**TASK TO CARRY OUT**
Take each line of the material that includes "click" and copy it.

**INPUT**
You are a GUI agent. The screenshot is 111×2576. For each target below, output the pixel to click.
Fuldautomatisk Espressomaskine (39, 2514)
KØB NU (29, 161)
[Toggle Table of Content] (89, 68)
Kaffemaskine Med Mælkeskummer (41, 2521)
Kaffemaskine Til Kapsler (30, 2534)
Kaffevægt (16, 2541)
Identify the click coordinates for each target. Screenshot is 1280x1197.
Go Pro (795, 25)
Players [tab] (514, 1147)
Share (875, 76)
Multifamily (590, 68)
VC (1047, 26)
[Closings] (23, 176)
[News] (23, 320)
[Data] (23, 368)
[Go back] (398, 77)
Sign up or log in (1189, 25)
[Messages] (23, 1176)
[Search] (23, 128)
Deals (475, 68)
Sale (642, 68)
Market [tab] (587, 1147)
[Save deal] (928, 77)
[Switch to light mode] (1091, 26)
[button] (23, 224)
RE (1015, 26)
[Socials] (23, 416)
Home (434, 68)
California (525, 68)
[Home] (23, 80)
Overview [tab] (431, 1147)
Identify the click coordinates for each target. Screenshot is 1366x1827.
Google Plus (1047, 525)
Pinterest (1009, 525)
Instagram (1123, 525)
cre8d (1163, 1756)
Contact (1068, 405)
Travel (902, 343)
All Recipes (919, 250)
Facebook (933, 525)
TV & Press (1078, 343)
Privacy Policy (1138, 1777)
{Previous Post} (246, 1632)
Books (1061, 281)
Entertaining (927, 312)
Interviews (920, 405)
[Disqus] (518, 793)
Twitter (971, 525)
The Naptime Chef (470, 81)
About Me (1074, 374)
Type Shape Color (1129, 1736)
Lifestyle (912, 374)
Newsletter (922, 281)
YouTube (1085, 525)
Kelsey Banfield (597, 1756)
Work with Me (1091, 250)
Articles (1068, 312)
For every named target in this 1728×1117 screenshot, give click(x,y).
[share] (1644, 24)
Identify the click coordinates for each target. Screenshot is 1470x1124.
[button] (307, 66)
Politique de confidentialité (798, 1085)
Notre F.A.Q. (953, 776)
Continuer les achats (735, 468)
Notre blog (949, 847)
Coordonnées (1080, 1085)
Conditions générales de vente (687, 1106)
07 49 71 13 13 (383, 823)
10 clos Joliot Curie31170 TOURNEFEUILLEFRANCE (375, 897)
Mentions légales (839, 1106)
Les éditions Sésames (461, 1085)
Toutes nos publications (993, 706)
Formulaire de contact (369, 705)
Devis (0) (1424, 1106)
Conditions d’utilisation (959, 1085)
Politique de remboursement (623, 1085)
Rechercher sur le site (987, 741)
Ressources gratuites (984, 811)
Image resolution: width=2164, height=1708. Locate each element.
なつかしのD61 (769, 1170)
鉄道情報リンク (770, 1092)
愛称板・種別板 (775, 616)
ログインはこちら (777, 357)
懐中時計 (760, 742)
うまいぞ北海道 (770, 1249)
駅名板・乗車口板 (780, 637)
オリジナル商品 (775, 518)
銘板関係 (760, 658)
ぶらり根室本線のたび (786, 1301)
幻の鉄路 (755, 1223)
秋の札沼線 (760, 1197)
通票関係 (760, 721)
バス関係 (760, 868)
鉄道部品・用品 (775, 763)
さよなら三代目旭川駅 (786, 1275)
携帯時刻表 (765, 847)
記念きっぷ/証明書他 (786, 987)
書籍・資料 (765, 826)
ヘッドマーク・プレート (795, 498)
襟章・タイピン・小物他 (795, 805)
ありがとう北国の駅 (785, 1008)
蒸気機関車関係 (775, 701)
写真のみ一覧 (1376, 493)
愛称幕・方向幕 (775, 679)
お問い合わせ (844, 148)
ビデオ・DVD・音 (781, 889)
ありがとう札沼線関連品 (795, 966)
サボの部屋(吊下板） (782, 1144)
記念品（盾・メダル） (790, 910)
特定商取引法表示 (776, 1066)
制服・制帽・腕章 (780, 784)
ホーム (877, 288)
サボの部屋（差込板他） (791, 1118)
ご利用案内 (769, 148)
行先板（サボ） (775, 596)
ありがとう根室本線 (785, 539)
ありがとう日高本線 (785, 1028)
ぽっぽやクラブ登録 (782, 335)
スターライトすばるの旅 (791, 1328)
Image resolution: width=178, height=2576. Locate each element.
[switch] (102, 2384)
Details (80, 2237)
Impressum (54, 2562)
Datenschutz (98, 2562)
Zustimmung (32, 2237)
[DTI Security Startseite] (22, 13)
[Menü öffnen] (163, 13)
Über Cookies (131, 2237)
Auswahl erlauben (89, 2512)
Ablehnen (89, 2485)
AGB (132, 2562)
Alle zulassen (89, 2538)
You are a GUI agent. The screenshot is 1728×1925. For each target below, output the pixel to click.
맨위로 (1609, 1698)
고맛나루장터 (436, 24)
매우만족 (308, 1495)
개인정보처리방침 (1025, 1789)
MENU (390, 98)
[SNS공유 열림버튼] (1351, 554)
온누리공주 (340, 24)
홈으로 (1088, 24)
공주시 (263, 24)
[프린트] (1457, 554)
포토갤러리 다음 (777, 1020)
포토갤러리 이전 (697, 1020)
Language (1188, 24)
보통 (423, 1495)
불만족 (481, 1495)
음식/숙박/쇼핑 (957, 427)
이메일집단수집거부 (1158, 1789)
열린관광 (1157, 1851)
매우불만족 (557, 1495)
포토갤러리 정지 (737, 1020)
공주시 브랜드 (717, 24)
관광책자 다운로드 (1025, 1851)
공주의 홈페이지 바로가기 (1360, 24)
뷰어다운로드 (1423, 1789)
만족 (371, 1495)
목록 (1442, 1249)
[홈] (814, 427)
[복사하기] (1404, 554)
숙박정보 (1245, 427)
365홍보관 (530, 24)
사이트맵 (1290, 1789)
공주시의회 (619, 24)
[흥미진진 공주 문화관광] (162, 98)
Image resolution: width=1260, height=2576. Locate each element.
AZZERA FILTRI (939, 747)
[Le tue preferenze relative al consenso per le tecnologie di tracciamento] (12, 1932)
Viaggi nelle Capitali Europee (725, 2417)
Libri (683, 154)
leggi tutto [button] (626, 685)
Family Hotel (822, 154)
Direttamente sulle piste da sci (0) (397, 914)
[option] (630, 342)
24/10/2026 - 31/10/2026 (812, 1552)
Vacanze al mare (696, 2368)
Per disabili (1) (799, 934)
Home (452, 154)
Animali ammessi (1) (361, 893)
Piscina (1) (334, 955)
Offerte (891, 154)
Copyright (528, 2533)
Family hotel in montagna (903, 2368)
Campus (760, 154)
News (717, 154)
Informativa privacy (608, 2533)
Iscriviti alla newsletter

**TASK OUTPUT**
You are a GUI agent. The screenshot is 111×2576. For each target below, output the pixel to click.
Identify the click coordinates for each target. Screenshot is 1280x1197.
Identify the click coordinates for each target. Screenshot is 1366x1827.
For every named target in this 1728×1117 screenshot, give click(x,y).
Identify the click coordinates for each target. Screenshot is 1470x1124.
You are a GUI agent. The screenshot is 1728×1925. For each target below, output the pixel to click.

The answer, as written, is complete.